■ READING TEXT ■
MANILA, Philippines—Justice Secretary Leila de Lima and complainants in a syndicated estafa case against Delfin Lee on Thursday hailed the Supreme Court for its decision to stop the implementation of the Court of Appeals’ order last November annulling the arrest warrant issued against the housing developer.
The high court’s issuance of a temporary restraining order (TRO) ensures indefinite jail time for Lee.
“I really thank the Supreme Court for also fulfilling its own mandate,” De Lima told reporters.
She said it was good that the high court “intervenes in an appropriate and timely manner under its power of review over the actions or decisions of the lower court, including the Court of Appeals.’’
Lee, president of Globe Asiatique Realty Holdings Corp., was arrested on March 6 in Manila after two years in hiding.
A day after the high court’s decision, the Court of Appeals junked the habeas corpus petition sought by Lee, dashing further his hope to be released immediately from prison.
In denying the housing developer’s habeas corpus petition, the appellate court’s special first division on Thursday said that Lee’s arrest on March 6 and his subsequent detention was pursuant to a legal process.
Lee’s camp said his arrest was illegal because the appellate court had ruled that the warrant had been quashed. But government officials said his arrest was valid because the Court of Appeals ruling was questioned in the high court.
In the City of San Fernando, Ferdinand de Guzman said it was good that the Supreme Court issued a TRO on the appellate court order annulling Lee’s arrest warrant.
De Guzman, along with 24 home buyers in Xevera Subdivision in Mabalacat City in Pampanga province, sued Lee and four others in late 2009.
“It’s time that he faced his wrongdoing,” De Guzman said on Thursday.
With the TRO from the high court, De Guzman said he and his fellow complainants expected Judge Ma. Amifaith Fider-Reyes of the Pampanga Regional Trial Court Branch 42 to conduct the proceedings fast and the National Bureau of Investigation and the Department of Justice to identify more of Lee’s cohorts and recruiters of fake home buyers.
Scheme
De Guzman was referring to a scheme in which Globe Asiatique and its sales agents allegedly paid people up to P5,000 to sign spurious documents to avail themselves of housing loans from the Home Development Mutual Fund (Pag-Ibig Fund), the national shelter and savings agency
Globe Asiatique took out P7 billion in loans since 2008 for around 10,000 houses, court records showed.
Of the 9,951 houses in Xevera Mabalacat, 60 percent were in the name of “bogus buyers,” lawyer Darlene Marie Berberabe, Pag-Ibig Fund president, said in a forum on Monday.

■ WHAT IS REQUIRED ■
In the news report about the Delfin Lee case, how much did Globe Asiatique take out in loans since 2008?

■ EXTRACTED RECORDS ■
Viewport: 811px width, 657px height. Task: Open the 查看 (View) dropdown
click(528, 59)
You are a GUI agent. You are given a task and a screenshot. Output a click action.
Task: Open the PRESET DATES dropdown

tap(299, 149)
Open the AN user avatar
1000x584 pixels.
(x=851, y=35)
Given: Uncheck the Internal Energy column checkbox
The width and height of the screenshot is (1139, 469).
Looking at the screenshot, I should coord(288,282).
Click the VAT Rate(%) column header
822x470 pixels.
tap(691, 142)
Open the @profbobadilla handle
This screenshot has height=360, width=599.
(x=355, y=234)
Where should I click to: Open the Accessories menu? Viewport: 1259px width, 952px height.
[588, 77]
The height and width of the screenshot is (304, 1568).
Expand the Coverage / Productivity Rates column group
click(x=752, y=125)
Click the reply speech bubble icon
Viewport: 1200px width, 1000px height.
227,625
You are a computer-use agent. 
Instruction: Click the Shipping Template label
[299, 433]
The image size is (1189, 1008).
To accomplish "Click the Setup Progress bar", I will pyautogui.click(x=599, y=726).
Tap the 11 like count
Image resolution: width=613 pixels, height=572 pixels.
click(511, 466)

■ TASK RESPONSE ■
P7 billion